Some class actions end up with most of the overall settlement paid in attorney fees, and few remedies are imposed. Packard Bell Electronics Inc., which had headquarters in Westlake Village until it moved to Sacramento last year, was sued for putting used parts in its computers.

Packard Bell paid out $3.6 million in fees to the plaintiffs' lawyers and consumers ended up with $1 million or less, said Schonbrun, who contested the case. Consumers may not have received all the $1 million; the actual tally was kept under wraps, Schonbrun said.

"There was a maximum of $1 million. We don't know how much actually went in their pockets," he said. "Packard Bell still continues to use these used parts in their machines (with a warning)."

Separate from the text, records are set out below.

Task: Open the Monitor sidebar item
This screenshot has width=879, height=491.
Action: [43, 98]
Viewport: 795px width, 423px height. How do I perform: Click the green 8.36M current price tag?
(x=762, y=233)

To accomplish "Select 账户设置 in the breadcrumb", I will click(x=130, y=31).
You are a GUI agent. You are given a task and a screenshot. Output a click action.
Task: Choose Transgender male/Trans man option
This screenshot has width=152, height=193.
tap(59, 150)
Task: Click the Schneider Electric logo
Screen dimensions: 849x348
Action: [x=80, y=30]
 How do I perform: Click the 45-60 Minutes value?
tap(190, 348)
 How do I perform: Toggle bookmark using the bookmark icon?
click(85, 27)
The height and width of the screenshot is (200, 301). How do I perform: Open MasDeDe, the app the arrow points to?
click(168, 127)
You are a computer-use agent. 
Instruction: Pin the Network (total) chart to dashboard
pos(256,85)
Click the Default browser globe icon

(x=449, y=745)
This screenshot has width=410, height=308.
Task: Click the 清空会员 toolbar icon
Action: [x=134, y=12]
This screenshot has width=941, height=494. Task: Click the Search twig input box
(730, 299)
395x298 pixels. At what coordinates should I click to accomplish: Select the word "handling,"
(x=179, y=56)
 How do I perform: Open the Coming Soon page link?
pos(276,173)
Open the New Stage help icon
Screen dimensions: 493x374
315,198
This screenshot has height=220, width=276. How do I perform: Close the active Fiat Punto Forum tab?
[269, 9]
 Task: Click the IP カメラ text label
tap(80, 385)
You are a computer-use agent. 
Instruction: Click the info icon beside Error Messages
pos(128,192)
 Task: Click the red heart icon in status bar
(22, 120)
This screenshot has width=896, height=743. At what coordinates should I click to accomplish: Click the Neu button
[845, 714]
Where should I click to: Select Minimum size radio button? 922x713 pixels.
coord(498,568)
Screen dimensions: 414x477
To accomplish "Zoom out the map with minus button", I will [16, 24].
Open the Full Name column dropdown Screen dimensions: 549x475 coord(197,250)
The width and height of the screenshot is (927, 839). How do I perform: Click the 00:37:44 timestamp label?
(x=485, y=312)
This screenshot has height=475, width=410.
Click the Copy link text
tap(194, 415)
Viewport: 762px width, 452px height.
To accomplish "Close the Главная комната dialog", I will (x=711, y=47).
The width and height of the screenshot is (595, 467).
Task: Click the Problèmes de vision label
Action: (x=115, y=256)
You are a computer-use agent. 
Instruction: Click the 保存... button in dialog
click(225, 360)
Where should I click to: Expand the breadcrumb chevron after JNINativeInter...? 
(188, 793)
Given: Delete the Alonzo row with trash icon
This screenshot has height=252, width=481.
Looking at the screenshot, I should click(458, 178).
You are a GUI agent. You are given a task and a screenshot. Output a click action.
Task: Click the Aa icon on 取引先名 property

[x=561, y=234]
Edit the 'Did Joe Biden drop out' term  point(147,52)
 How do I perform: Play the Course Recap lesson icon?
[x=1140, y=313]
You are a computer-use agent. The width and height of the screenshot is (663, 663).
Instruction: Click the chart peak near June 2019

When attorneys file a class action, they find the tactic is very effective. Many companies agree on settlements because the financial exposure is great and the potential long-term damage is high.

Pacific Enterprises agreed to pay $45 million to shareholders in February 1995 in a suit filed by Lerach's firm, which asked for $8 million. The suit was filed after the company realigned itself and sold some assets, causing its stock to drop.

"We sold those businesses because they were doing very poorly and they were driving down our results," said company spokesman Tom Sanger. "We did not feel we had done anything wrong."

But Pacific Enterprises settled because the litigation was becoming expensive, Sanger said.

Only now are a few companies beginning to fight. Some computer firms are challenging the class action system and are financing Prop. 201's inclusion on the ballot.

Some companies simply are refusing to roll over. Ticketmaster's Goldstein said he has the backing of chief executive Fred Rosen, also an attorney, to challenge the claims.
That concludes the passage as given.